Denmark–Vietnam relations are foreign relations between Denmark and Vietnam. Both countries established diplomatic relations on November 25, 1971. On April 1, 1994, Denmark established an embassy in Hanoi, and since August 12, 2000, Vietnam has had an embassy in Copenhagen.

==Vietnamese migration==
Approximately 8,500 Vietnamese live in Denmark.

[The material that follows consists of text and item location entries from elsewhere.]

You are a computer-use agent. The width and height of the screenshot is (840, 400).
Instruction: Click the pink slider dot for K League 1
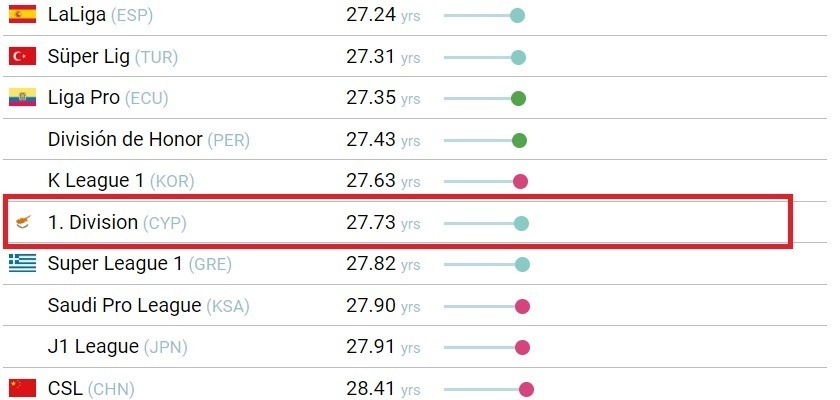tap(520, 182)
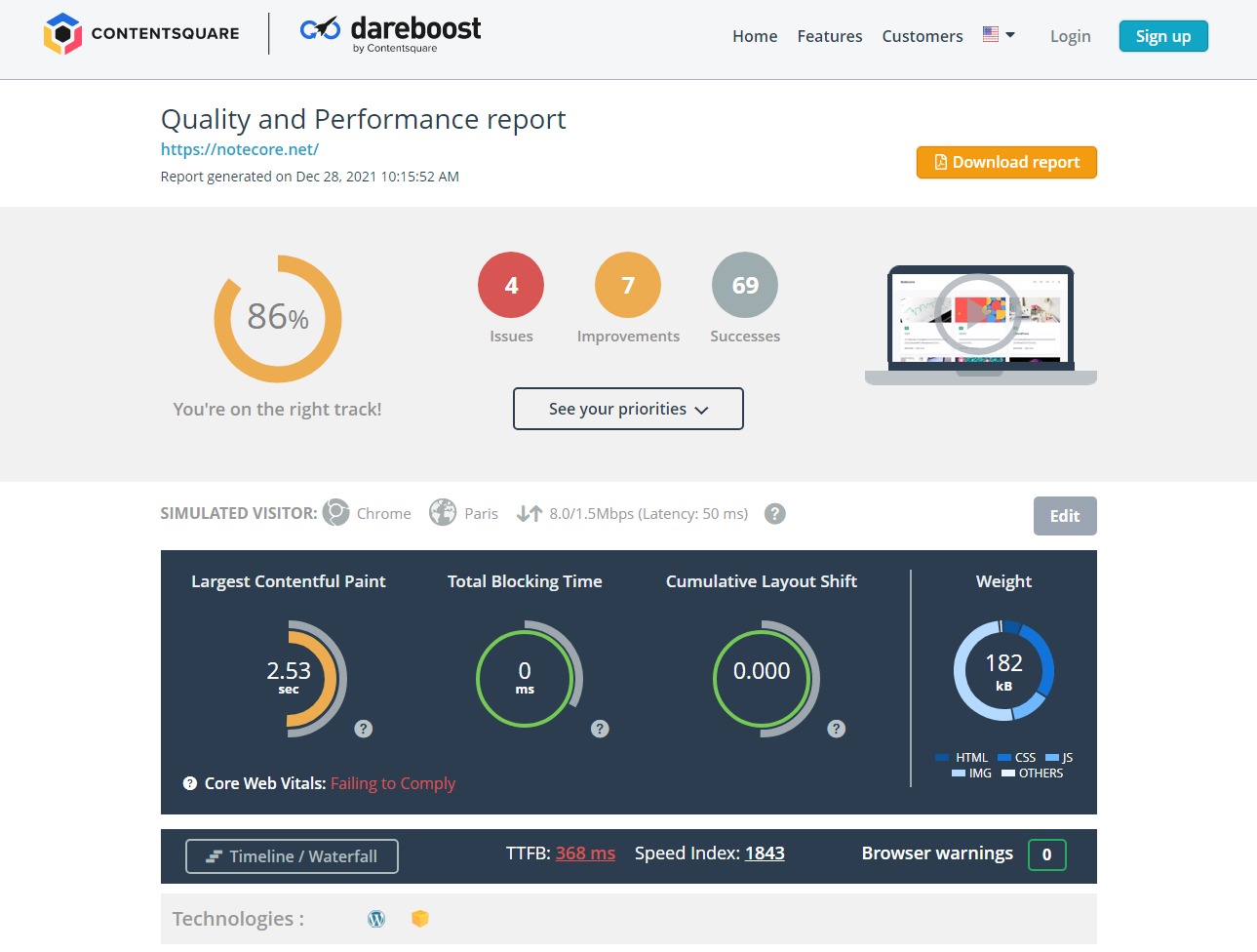Click the yellow cube technology icon

pyautogui.click(x=420, y=919)
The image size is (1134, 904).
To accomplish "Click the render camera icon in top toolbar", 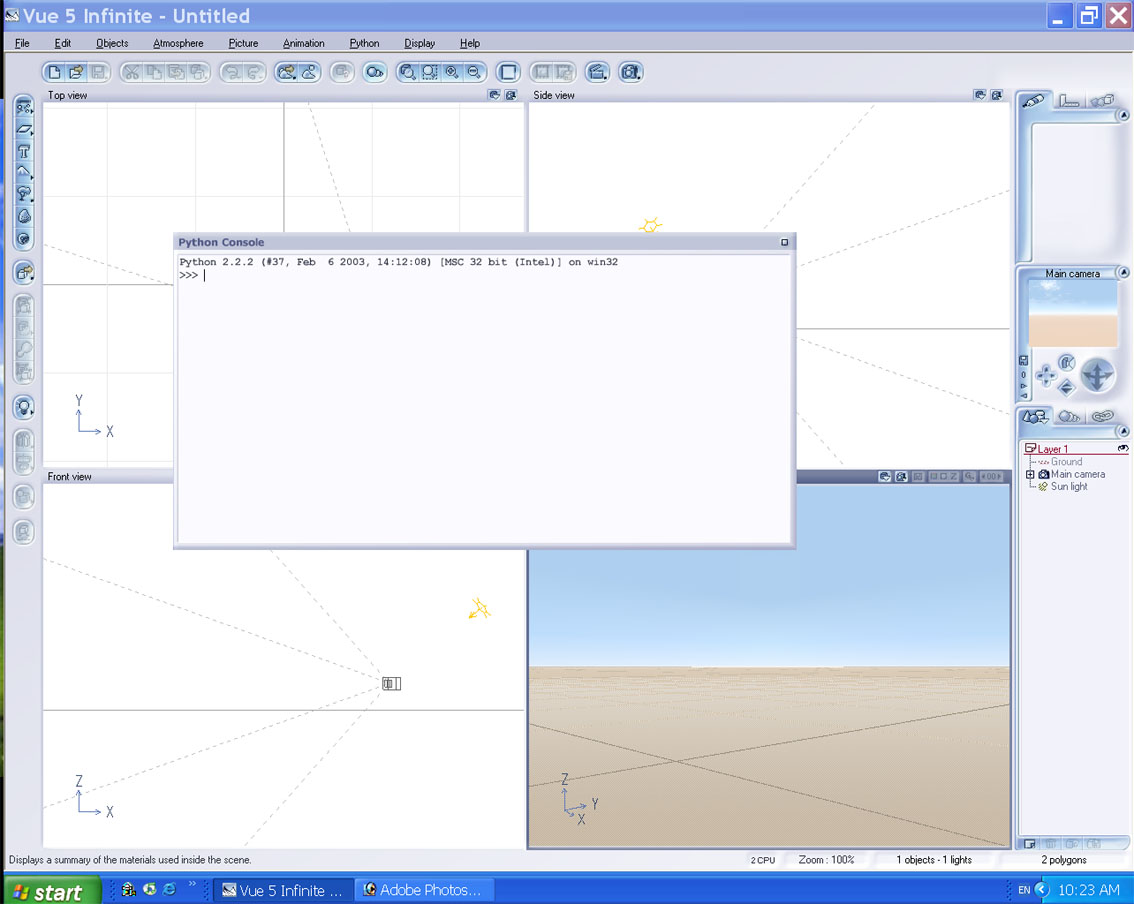I will [630, 72].
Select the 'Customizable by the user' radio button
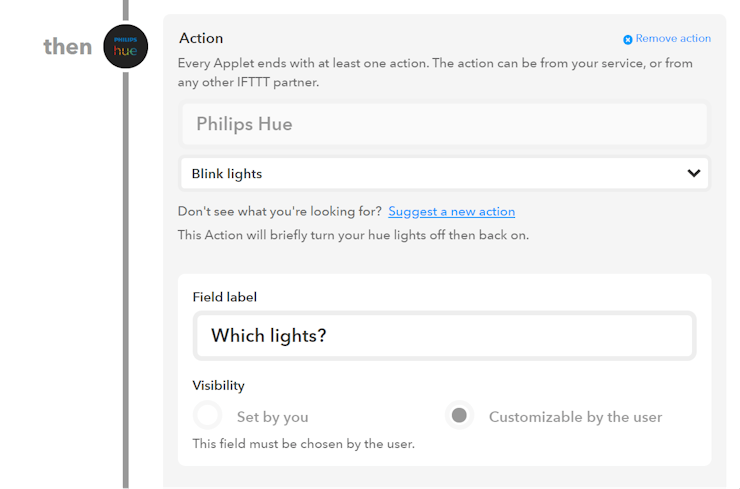Viewport: 740px width, 489px height. click(459, 415)
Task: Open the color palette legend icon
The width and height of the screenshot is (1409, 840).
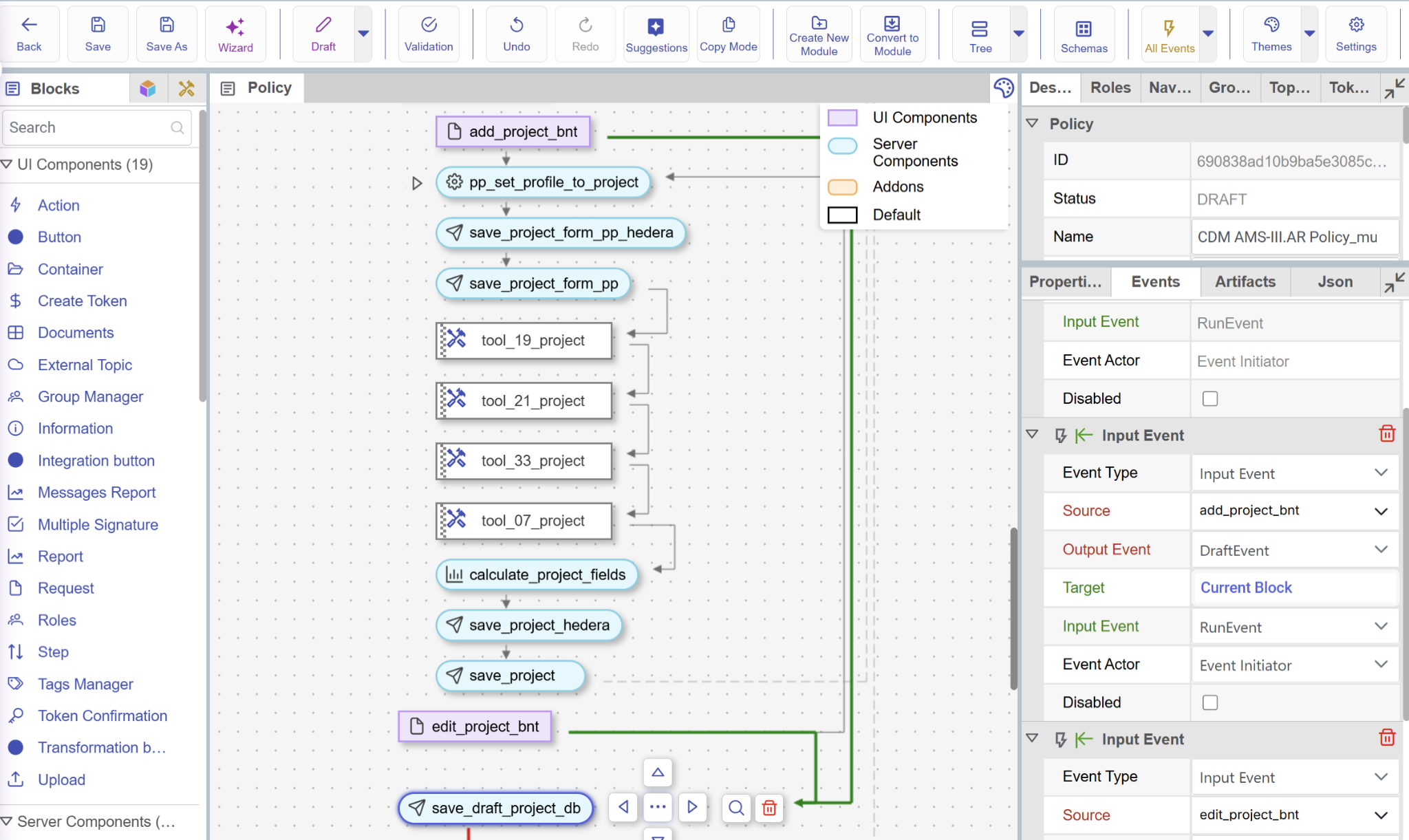Action: click(x=1003, y=88)
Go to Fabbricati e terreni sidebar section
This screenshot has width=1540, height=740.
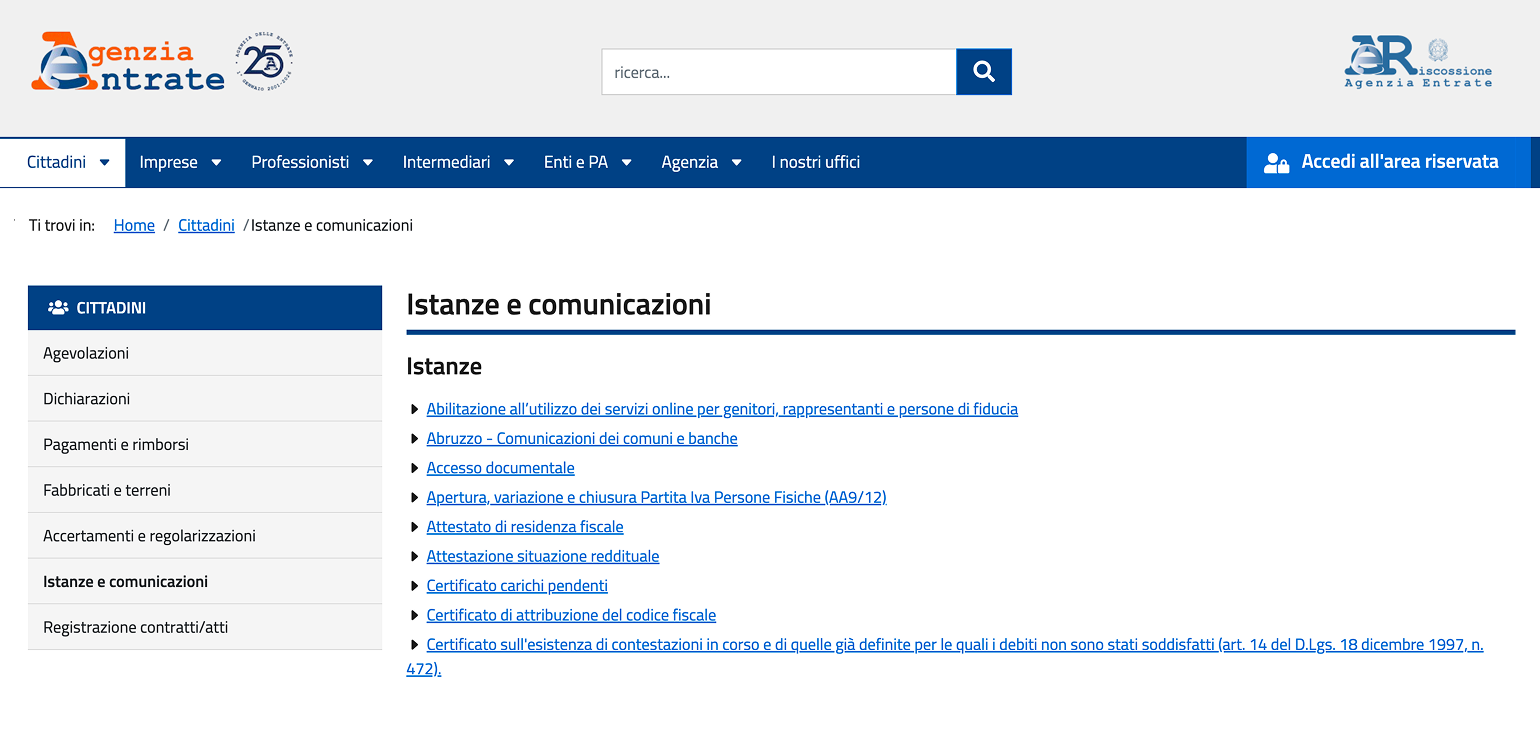tap(107, 490)
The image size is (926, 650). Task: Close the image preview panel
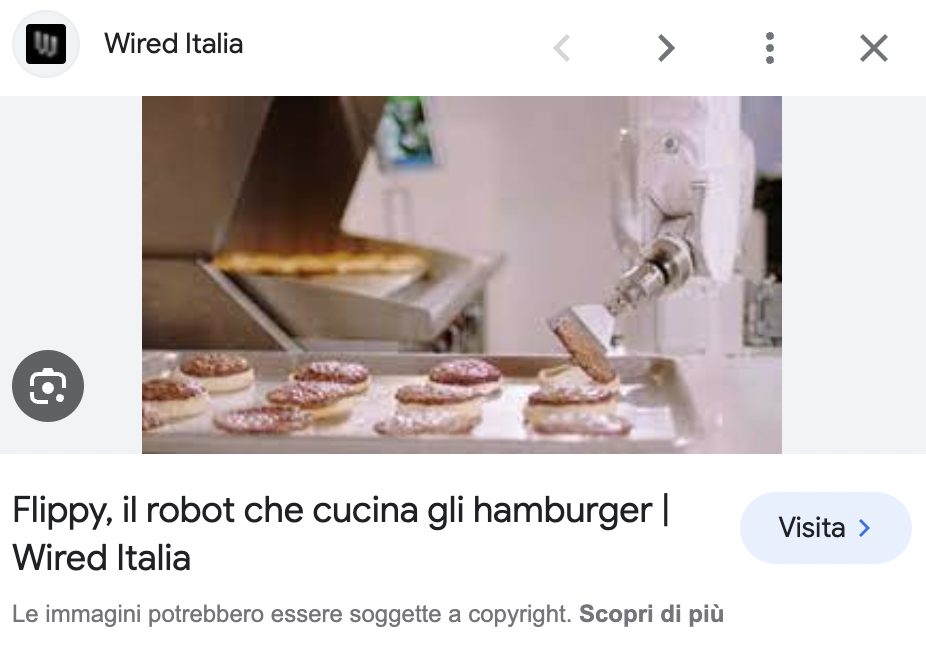(x=874, y=48)
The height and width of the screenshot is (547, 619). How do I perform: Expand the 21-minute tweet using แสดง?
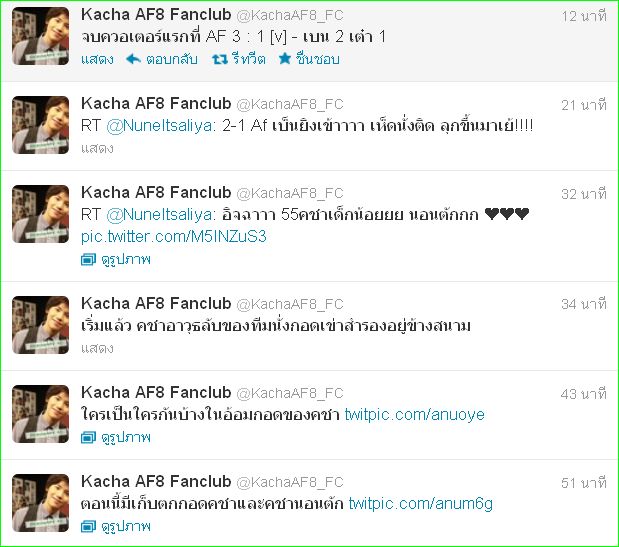(97, 148)
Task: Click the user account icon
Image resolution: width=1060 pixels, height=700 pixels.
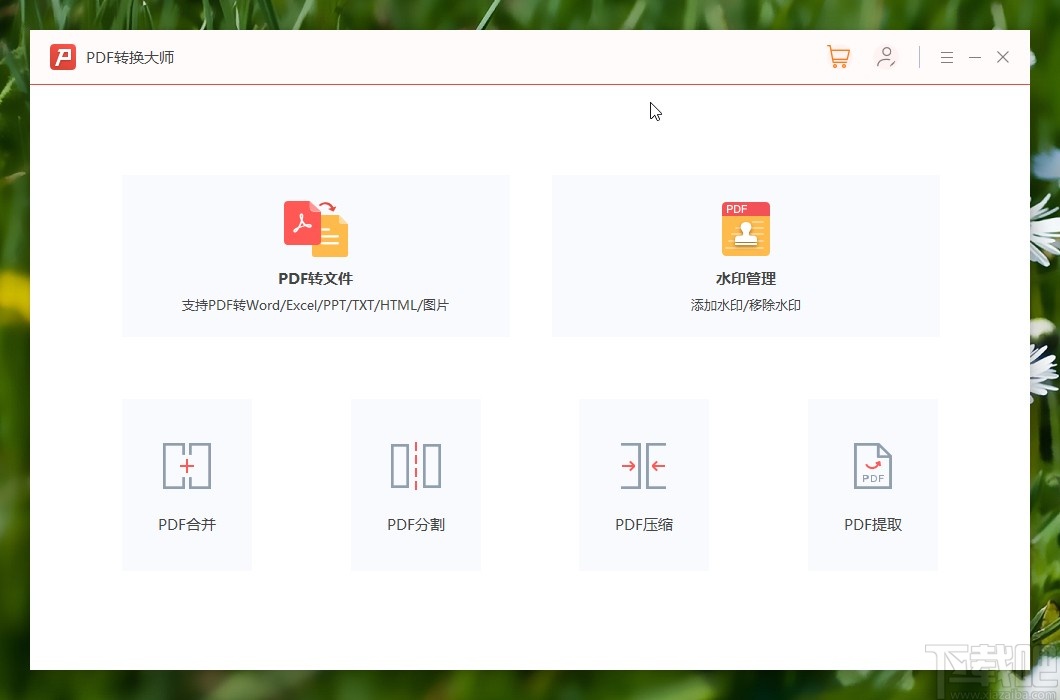Action: pos(886,57)
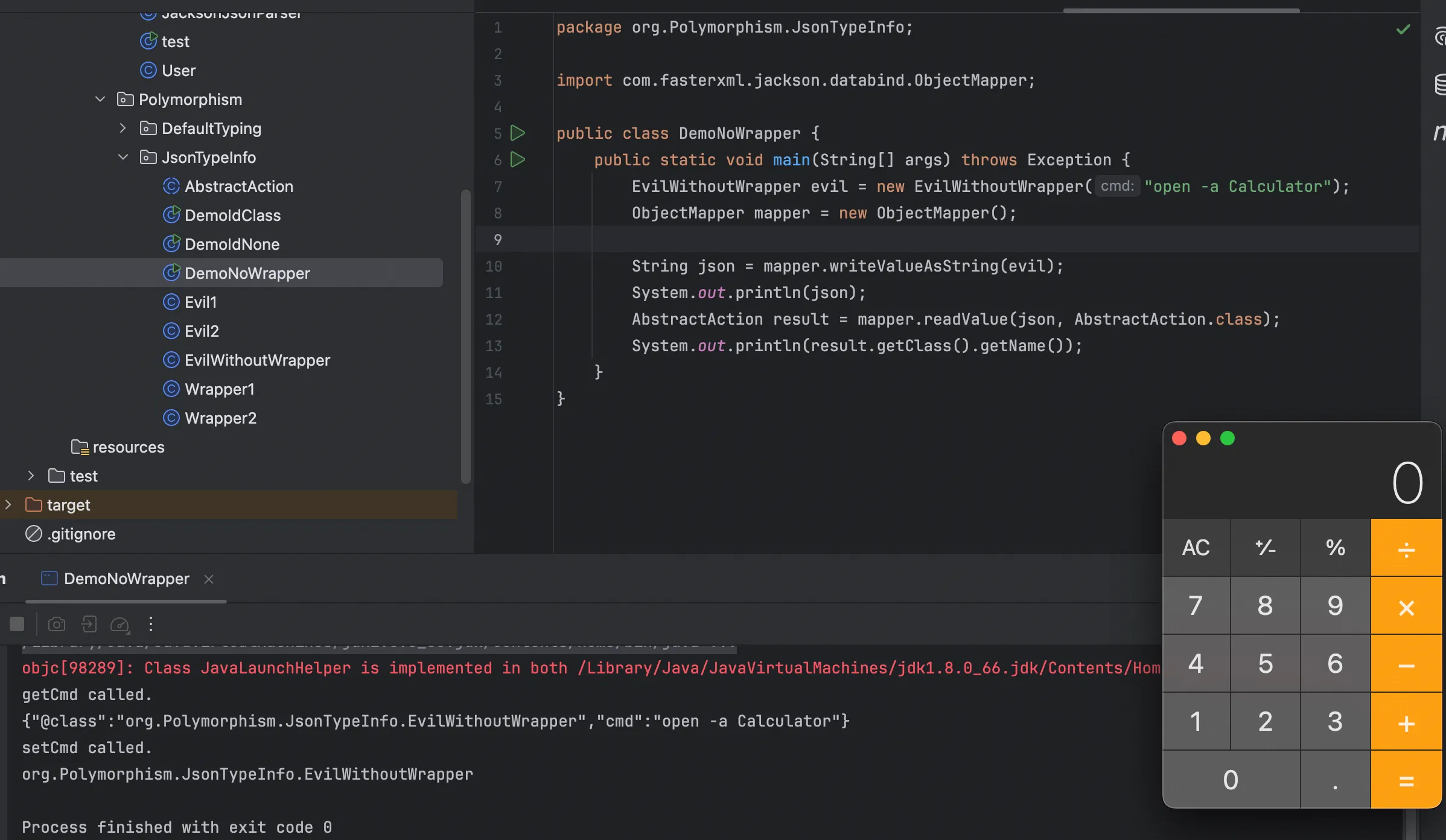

They were heavily impacted by the Vietnam War.

==Agreements==
In 2002, the two countries signed an environment protection agreement, and in 2007, a framework agreement on the Danish general credit programme for Vietnam.

== Bilateral visits ==
- September 1999, Vietnamese Prime Minister Phan Văn Khải visited Denmark.
- June 2002, Vietnamese Foreign Minister Nguyen Dy Nien visited Denmark.
- October 2004, Danish Minister of Foreign Affairs Per Stig Møller attended the 5th Asia–Europe Meeting in Hanoi.
- March 2007, Danish Minister of Foreign Affairs Ulrik Federspiel visited Vietnam.
- November 2009, Queen Margrethe II of Denmark visited Vietnam.
- March 2013, Danish Minister of Foreign Affairs Villy Søvndal visited Vietnam.